(Data for processing Opens)

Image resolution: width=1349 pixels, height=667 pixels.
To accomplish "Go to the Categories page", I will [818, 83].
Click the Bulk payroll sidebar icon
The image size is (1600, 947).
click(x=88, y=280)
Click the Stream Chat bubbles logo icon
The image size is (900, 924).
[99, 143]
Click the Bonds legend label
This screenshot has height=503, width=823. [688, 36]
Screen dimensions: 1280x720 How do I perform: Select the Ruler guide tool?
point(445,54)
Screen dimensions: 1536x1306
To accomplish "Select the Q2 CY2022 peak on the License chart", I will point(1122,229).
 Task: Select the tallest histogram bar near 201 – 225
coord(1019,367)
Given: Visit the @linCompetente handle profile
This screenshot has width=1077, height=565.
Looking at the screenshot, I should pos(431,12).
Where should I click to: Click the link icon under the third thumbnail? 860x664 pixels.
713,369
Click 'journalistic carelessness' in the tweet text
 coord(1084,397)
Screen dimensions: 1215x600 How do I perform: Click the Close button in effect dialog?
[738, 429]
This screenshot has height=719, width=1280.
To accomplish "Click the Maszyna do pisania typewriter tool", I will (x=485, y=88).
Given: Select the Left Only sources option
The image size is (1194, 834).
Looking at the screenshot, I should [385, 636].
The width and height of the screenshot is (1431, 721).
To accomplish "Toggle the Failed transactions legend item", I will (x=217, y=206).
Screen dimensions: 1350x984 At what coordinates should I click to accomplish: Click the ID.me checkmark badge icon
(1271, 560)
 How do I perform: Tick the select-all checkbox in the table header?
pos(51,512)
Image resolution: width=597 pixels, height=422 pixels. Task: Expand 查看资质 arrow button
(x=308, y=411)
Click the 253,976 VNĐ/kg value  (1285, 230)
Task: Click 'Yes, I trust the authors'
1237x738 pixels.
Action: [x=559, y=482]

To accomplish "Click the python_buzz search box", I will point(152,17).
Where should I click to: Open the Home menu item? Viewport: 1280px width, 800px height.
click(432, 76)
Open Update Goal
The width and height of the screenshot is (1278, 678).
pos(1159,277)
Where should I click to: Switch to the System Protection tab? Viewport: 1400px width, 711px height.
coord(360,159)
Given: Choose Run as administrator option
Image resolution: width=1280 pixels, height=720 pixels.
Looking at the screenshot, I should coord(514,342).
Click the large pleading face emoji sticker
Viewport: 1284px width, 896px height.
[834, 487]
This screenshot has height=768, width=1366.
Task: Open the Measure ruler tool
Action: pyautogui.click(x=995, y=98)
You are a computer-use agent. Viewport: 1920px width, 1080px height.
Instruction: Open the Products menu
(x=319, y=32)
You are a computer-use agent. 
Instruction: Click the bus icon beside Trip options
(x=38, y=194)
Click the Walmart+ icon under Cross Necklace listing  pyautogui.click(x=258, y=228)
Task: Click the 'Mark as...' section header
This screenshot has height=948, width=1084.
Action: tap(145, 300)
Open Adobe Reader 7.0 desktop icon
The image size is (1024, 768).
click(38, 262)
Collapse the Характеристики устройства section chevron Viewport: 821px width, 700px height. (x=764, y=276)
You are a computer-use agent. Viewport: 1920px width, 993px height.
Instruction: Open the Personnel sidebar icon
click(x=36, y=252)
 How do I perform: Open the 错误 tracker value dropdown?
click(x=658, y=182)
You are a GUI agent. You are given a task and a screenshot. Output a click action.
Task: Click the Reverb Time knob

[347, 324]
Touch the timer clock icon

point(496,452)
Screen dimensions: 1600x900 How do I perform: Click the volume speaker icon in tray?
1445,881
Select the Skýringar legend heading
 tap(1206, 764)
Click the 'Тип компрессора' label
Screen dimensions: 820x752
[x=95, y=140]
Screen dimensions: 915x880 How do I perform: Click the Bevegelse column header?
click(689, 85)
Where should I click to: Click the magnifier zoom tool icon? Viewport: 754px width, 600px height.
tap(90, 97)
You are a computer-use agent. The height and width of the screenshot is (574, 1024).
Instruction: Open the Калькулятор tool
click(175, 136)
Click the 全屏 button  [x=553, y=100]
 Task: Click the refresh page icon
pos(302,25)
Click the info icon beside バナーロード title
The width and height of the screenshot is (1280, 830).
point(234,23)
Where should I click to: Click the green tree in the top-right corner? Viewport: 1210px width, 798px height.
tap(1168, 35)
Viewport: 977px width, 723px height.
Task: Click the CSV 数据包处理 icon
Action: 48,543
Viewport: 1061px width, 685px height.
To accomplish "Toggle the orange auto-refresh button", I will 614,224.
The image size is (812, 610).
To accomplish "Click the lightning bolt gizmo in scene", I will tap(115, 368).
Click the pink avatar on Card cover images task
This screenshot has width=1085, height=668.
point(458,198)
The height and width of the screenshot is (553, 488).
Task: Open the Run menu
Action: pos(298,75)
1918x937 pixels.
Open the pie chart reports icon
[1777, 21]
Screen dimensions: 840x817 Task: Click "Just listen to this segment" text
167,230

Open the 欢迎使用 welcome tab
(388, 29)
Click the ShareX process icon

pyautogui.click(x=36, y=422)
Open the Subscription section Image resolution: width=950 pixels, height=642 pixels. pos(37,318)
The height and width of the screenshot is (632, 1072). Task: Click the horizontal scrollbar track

(Data for processing Closes)

Activity: Go through the entries and report every line with the string "will".

Answer to this problem:
To accomplish "Go to the Categories page", I will [818, 83].
To accomplish "Select the Q2 CY2022 peak on the License chart", I will point(1122,229).
To accomplish "Click the Maszyna do pisania typewriter tool", I will (x=485, y=88).
To accomplish "Toggle the Failed transactions legend item", I will (x=217, y=206).
To accomplish "Click the python_buzz search box", I will point(152,17).
To accomplish "Toggle the orange auto-refresh button", I will 614,224.
To accomplish "Click the lightning bolt gizmo in scene", I will tap(115, 368).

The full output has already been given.